_Exercise brief:_ Rewrite the records between the lines holding "For every named target in this 150×1011" and "[button] (98, 14)", inclusive, and nothing else, leaving the requests unchanged. Multiply each answer coordinate by 2.05 and round it to a whole number, rounding halves up.

++++ Records for this task

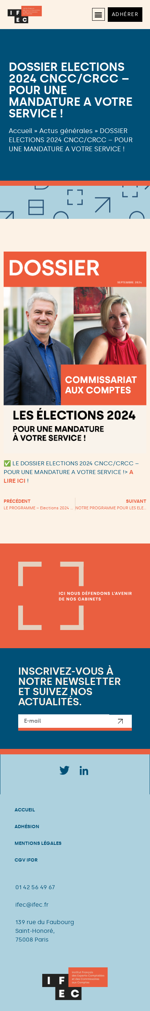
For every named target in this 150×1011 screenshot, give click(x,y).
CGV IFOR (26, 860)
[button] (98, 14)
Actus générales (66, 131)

++++++++
++++ Records for this task

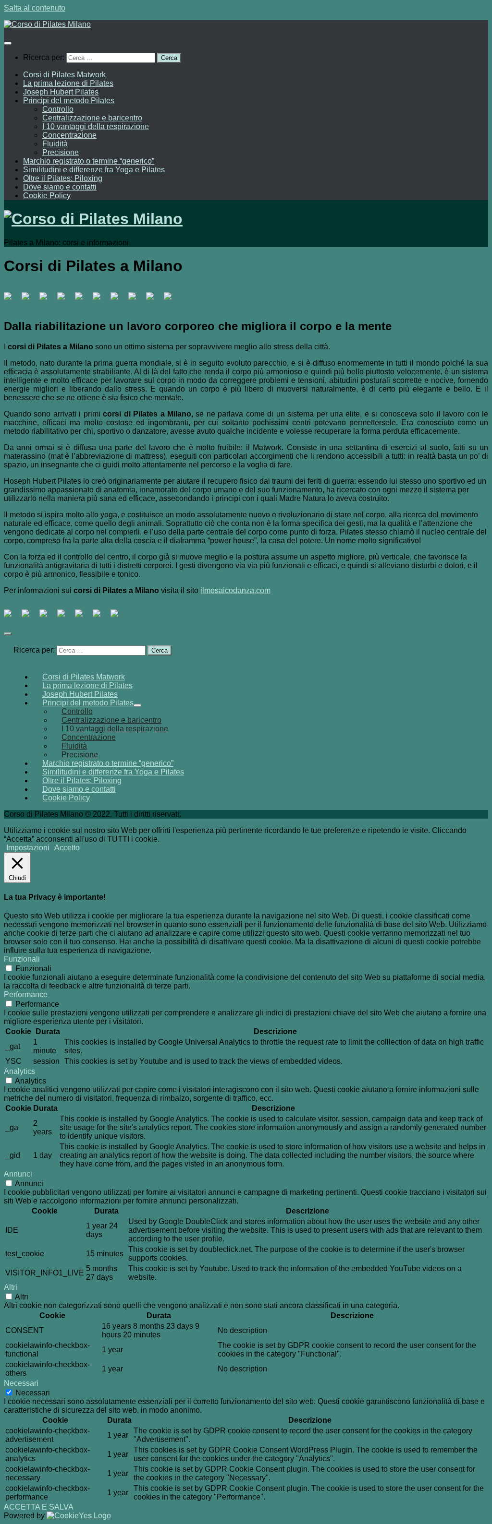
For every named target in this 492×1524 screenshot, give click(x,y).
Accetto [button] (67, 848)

++++++++
++++ Records for this task

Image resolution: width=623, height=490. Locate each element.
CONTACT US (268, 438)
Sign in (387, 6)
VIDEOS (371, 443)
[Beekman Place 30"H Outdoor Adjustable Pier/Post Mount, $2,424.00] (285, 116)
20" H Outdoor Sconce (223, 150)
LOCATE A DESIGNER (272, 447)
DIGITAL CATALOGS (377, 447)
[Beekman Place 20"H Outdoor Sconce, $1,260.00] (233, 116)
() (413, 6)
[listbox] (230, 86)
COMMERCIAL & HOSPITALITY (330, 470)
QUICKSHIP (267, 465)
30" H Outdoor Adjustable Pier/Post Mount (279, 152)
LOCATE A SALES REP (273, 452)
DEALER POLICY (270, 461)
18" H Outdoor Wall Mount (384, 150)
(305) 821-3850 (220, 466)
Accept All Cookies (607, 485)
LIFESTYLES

++++++++

_Result below:_
For every named target in this 150×1011 screenshot, give click(x,y).
CGV IFOR (53, 1763)
[button] (201, 29)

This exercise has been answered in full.